FSV freut sich nach Punktlandung aufs Endspiel

Allzu viele Chancen konnte FSV-Trainer Heiko Heinlein (links), hier mit Assistent Ali Eken, in Kleve nicht notieren. Zufrieden war er am Ende trotzdem.
Allzu viele Chancen konnte FSV-Trainer Heiko Heinlein (links), hier mit Assistent Ali Eken, in Kleve nicht notieren. Zufrieden war er am Ende trotzdem.
Foto: Michael Dahlke
Was wir bereits wissen
Landesligist startet mit einem 0:0 beim 1. FC Kleve in die Aufstiegsrunde der Tabellenzweiten. Nun geht es am Mittwoch gegen Düsseldorf um alles.

Duisburg..  Am Ende pustete Heiko Heinlein erst einmal richtig durch. „Ich bin sehr erleichtert. Das war mehr als eine Punktlandung“, sagte der Trainer des Fußball-Landesligisten FSV Duisburg nach dem 0:0 im ersten Spiel seines Teams in der Aufstiegsrunde zur Oberliga beim 1. FC Kleve. Nun kommt es am Mittwoch um 19.30 Uhr an der Warbruckstraße zum entscheidenden Duell mit dem SC Düsseldorf-West. Ein Sieg würde den FSV erstmals in die fünfthöchste deutsche Spielklasse befördern.

Wie die Chancen für dieses Match stehen, wollte Heiko Heinlein unmittelbar nach dem Abpfiff am Bresserberg noch nicht bewertet. „Erst einmal bin ich nur megafroh, dass wir das Unentschieden geholt haben und uns jetzt auf das Highlight gegen Düsseldorf freuen dürfen“, so der Coach. Der Klub aus Oberkassel hatte am vergangenen Mittwoch mit 4:0 gegen Kleve gewonnen und würde nun mit einem Remis gegen den FSV aufsteigen.

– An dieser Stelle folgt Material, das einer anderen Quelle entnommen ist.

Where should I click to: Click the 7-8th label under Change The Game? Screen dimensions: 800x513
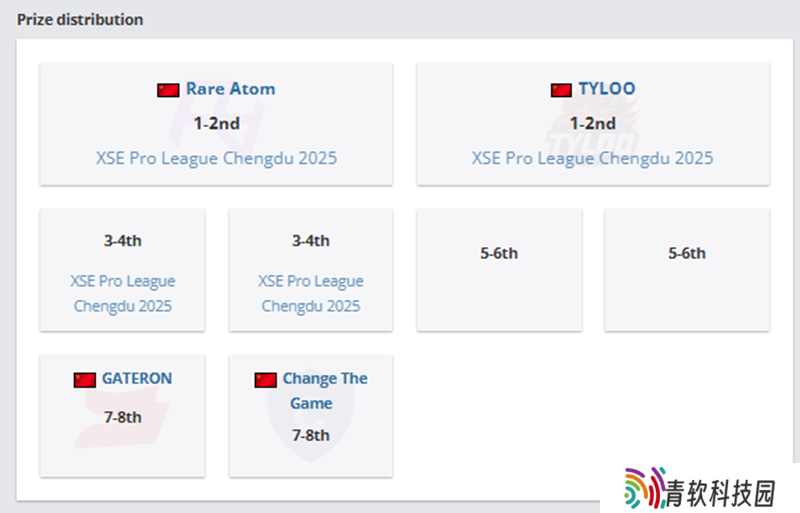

Diese Konstellation hätten Salih Altin und Co. nur dann auf positive Weise beeinflussen können, indem sie selbst einen noch höheren Sieg in der Schwanenstadt landen. Diese Option war allerdings nicht im Bereich des Machbaren, denn unter dem Strich spielte sich der FSV nicht einmal so viele Torchancen heraus. Die Gäste verließen sich auf ihre stabile Deckung und schafften es weitgehend, Kleve vom eigenen Tor wegzuhalten. „Wir sind auch nicht so ganz in Tritt gekommen, weil der Rasen sehr stumpf war“, erklärt Heiko Heinlein.

Allerdings hatte auch Osman Ardic als einzige Sturmspitze keinen guten Tag erwischt, sodass der Trainer zur Pause umbaute: Ali Basaran rückte in die Spitze, der eingewechselte Mehmet Dag auf die linke Offensivseite. Basaran und Ahmet Talha Kilinc hatten dann auch recht gute Möglichkeiten, ließen diese aber aus. Fünf Minuten vor Schluss pusteten die Duisburger dann noch einmal so richtig durch, als eine Abseitsfalle missglückte und ein Klever frei vor Umut Sagsinlar auftauchte, die Kugel jedoch knapp am Kasten vorbeilupfte.

Da waren auch die zahlreichen Anhänger froh, die ihr Team in den Norden begleitet hatten. Heiko Heinlein: „Das waren bestimmt 500 Leute, ich hatte eine richtige Gänsehaut. Über eine solche Unterstützung wäre ein Regionalligist froh.“

FSV: Sagsinlar – Hennen, Welky, Murat Alkurt, Dipold – Celik, Altin, Kilinc, Basaran, Karadag (84. Yalcin Alkurt) – Ardic (46. Dag).